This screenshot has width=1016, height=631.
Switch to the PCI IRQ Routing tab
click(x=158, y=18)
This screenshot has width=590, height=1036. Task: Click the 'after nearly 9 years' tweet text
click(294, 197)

...

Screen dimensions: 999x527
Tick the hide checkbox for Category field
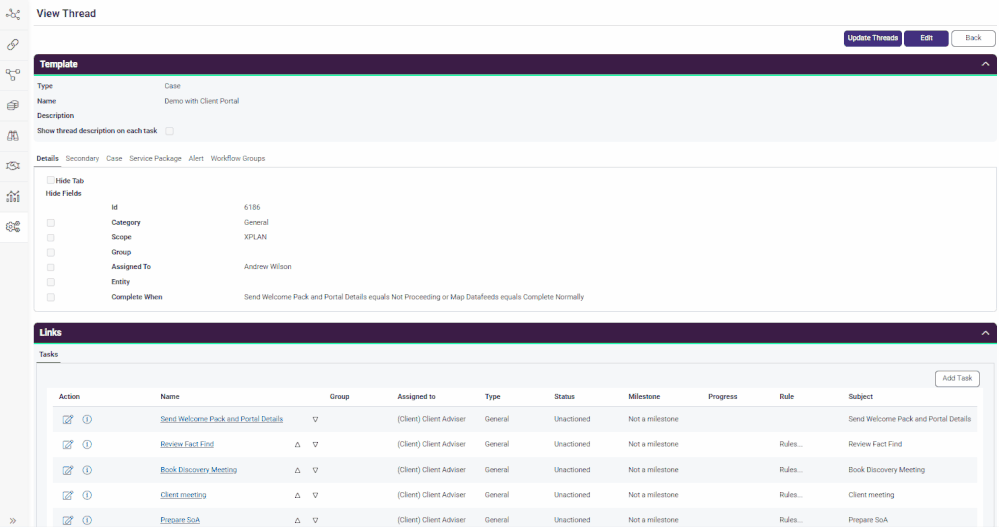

Exercise instructions: From the data above, return every line from the line that has "Screen dimensions: 999x527" up to and including the line that has "Tick the hide checkbox for Category field", exactly.

Solution:
Screen dimensions: 999x527
Tick the hide checkbox for Category field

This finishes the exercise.